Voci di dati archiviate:
___

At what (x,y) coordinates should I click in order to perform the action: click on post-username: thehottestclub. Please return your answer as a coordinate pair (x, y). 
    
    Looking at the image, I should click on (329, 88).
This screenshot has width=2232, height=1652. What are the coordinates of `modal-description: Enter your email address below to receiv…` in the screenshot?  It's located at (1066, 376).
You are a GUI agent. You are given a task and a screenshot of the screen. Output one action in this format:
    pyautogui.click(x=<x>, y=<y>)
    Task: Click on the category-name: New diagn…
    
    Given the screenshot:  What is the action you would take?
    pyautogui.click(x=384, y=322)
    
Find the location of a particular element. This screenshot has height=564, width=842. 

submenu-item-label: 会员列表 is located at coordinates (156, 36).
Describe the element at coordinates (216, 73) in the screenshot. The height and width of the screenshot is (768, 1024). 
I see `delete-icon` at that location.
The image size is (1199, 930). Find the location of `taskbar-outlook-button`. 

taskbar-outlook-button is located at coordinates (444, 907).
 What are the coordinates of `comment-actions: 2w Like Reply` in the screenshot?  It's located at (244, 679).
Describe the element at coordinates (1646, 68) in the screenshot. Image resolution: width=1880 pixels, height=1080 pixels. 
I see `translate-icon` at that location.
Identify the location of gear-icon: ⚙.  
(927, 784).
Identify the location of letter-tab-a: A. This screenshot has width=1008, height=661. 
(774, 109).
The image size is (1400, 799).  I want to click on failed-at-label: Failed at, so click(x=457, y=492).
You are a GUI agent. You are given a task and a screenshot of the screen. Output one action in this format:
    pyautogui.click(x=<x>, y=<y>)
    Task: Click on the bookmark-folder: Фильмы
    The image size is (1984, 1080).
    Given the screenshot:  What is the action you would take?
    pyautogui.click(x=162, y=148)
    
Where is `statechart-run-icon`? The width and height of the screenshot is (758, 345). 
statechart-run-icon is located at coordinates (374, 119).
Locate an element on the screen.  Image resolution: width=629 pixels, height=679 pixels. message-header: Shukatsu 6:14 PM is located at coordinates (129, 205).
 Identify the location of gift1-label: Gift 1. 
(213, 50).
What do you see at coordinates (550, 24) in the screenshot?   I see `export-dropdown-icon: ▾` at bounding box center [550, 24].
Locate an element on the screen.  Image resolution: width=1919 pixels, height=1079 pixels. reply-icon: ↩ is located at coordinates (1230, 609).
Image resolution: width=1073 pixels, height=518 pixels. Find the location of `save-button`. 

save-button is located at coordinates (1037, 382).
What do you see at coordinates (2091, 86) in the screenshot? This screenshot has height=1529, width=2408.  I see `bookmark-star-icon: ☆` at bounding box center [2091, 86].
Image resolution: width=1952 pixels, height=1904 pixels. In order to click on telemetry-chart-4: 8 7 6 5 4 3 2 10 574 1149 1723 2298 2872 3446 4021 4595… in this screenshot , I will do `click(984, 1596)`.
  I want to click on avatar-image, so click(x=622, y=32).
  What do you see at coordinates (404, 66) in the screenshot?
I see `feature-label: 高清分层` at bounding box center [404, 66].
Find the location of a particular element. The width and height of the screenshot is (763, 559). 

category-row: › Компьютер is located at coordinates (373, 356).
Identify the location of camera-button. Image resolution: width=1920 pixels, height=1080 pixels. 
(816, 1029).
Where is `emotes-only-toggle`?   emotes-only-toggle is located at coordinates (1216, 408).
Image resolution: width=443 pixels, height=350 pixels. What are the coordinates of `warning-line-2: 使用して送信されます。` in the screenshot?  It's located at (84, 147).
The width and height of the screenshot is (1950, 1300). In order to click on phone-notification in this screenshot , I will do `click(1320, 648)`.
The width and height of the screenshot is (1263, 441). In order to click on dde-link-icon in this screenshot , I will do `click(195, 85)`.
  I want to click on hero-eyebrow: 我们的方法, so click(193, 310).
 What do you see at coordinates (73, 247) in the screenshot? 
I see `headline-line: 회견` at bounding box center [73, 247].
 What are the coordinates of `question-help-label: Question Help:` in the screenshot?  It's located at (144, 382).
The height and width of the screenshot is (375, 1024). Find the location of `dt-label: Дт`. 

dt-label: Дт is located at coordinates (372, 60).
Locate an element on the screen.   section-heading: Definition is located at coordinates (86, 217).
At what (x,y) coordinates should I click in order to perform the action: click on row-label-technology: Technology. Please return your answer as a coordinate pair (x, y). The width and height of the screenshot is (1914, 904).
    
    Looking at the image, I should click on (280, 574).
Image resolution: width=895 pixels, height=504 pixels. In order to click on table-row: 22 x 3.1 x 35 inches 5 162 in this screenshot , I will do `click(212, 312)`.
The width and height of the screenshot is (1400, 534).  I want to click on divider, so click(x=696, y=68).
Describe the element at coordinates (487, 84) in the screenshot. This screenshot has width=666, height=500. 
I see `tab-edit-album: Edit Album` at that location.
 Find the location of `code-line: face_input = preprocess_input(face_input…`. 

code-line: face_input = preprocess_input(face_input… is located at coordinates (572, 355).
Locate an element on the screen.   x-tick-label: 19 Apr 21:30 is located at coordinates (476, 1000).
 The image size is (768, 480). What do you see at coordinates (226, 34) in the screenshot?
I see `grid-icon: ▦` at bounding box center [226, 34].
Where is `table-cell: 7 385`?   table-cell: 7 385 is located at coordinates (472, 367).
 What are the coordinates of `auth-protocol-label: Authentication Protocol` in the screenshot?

___

### [Consegna]
Ricopia tutti i record riportati sopra, dal primo all'ultimo, senza cambiare nulla.

### [La tua risposta]
At what (x,y) coordinates should I click in order to perform the action: click on post-username: thehottestclub. Please return your answer as a coordinate pair (x, y). 
    
    Looking at the image, I should click on (329, 88).
This screenshot has width=2232, height=1652. What are the coordinates of `modal-description: Enter your email address below to receiv…` in the screenshot?  It's located at (1066, 376).
You are a GUI agent. You are given a task and a screenshot of the screen. Output one action in this format:
    pyautogui.click(x=<x>, y=<y>)
    Task: Click on the category-name: New diagn…
    
    Given the screenshot:  What is the action you would take?
    pyautogui.click(x=384, y=322)
    
Find the location of a particular element. This screenshot has height=564, width=842. 

submenu-item-label: 会员列表 is located at coordinates (156, 36).
Describe the element at coordinates (216, 73) in the screenshot. The height and width of the screenshot is (768, 1024). 
I see `delete-icon` at that location.
The image size is (1199, 930). Find the location of `taskbar-outlook-button`. 

taskbar-outlook-button is located at coordinates (444, 907).
 What are the coordinates of `comment-actions: 2w Like Reply` in the screenshot?  It's located at (244, 679).
Describe the element at coordinates (1646, 68) in the screenshot. Image resolution: width=1880 pixels, height=1080 pixels. 
I see `translate-icon` at that location.
Identify the location of gear-icon: ⚙.  
(927, 784).
Identify the location of letter-tab-a: A. This screenshot has width=1008, height=661. 
(774, 109).
The image size is (1400, 799).  I want to click on failed-at-label: Failed at, so click(x=457, y=492).
You are a GUI agent. You are given a task and a screenshot of the screen. Output one action in this format:
    pyautogui.click(x=<x>, y=<y>)
    Task: Click on the bookmark-folder: Фильмы
    The image size is (1984, 1080).
    Given the screenshot:  What is the action you would take?
    pyautogui.click(x=162, y=148)
    
Where is `statechart-run-icon`? The width and height of the screenshot is (758, 345). 
statechart-run-icon is located at coordinates (374, 119).
Locate an element on the screen.  Image resolution: width=629 pixels, height=679 pixels. message-header: Shukatsu 6:14 PM is located at coordinates (129, 205).
 Identify the location of gift1-label: Gift 1. 
(213, 50).
What do you see at coordinates (550, 24) in the screenshot?   I see `export-dropdown-icon: ▾` at bounding box center [550, 24].
Locate an element on the screen.  Image resolution: width=1919 pixels, height=1079 pixels. reply-icon: ↩ is located at coordinates (1230, 609).
Image resolution: width=1073 pixels, height=518 pixels. Find the location of `save-button`. 

save-button is located at coordinates (1037, 382).
What do you see at coordinates (2091, 86) in the screenshot? This screenshot has height=1529, width=2408.  I see `bookmark-star-icon: ☆` at bounding box center [2091, 86].
Image resolution: width=1952 pixels, height=1904 pixels. In order to click on telemetry-chart-4: 8 7 6 5 4 3 2 10 574 1149 1723 2298 2872 3446 4021 4595… in this screenshot , I will do `click(984, 1596)`.
  I want to click on avatar-image, so click(x=622, y=32).
  What do you see at coordinates (404, 66) in the screenshot?
I see `feature-label: 高清分层` at bounding box center [404, 66].
Find the location of a particular element. The width and height of the screenshot is (763, 559). 

category-row: › Компьютер is located at coordinates (373, 356).
Identify the location of camera-button. Image resolution: width=1920 pixels, height=1080 pixels. 
(816, 1029).
Where is `emotes-only-toggle`?   emotes-only-toggle is located at coordinates (1216, 408).
Image resolution: width=443 pixels, height=350 pixels. What are the coordinates of `warning-line-2: 使用して送信されます。` in the screenshot?  It's located at (84, 147).
The width and height of the screenshot is (1950, 1300). In order to click on phone-notification in this screenshot , I will do `click(1320, 648)`.
The width and height of the screenshot is (1263, 441). In order to click on dde-link-icon in this screenshot , I will do `click(195, 85)`.
  I want to click on hero-eyebrow: 我们的方法, so click(193, 310).
 What do you see at coordinates (73, 247) in the screenshot? 
I see `headline-line: 회견` at bounding box center [73, 247].
 What are the coordinates of `question-help-label: Question Help:` in the screenshot?  It's located at (144, 382).
The height and width of the screenshot is (375, 1024). Find the location of `dt-label: Дт`. 

dt-label: Дт is located at coordinates (372, 60).
Locate an element on the screen.   section-heading: Definition is located at coordinates (86, 217).
At what (x,y) coordinates should I click in order to perform the action: click on row-label-technology: Technology. Please return your answer as a coordinate pair (x, y). The width and height of the screenshot is (1914, 904).
    
    Looking at the image, I should click on (280, 574).
Image resolution: width=895 pixels, height=504 pixels. In order to click on table-row: 22 x 3.1 x 35 inches 5 162 in this screenshot , I will do `click(212, 312)`.
The width and height of the screenshot is (1400, 534).  I want to click on divider, so click(x=696, y=68).
Describe the element at coordinates (487, 84) in the screenshot. This screenshot has width=666, height=500. 
I see `tab-edit-album: Edit Album` at that location.
 Find the location of `code-line: face_input = preprocess_input(face_input…`. 

code-line: face_input = preprocess_input(face_input… is located at coordinates (572, 355).
Locate an element on the screen.   x-tick-label: 19 Apr 21:30 is located at coordinates (476, 1000).
 The image size is (768, 480). What do you see at coordinates (226, 34) in the screenshot?
I see `grid-icon: ▦` at bounding box center [226, 34].
Where is `table-cell: 7 385`?   table-cell: 7 385 is located at coordinates (472, 367).
 What are the coordinates of `auth-protocol-label: Authentication Protocol` in the screenshot?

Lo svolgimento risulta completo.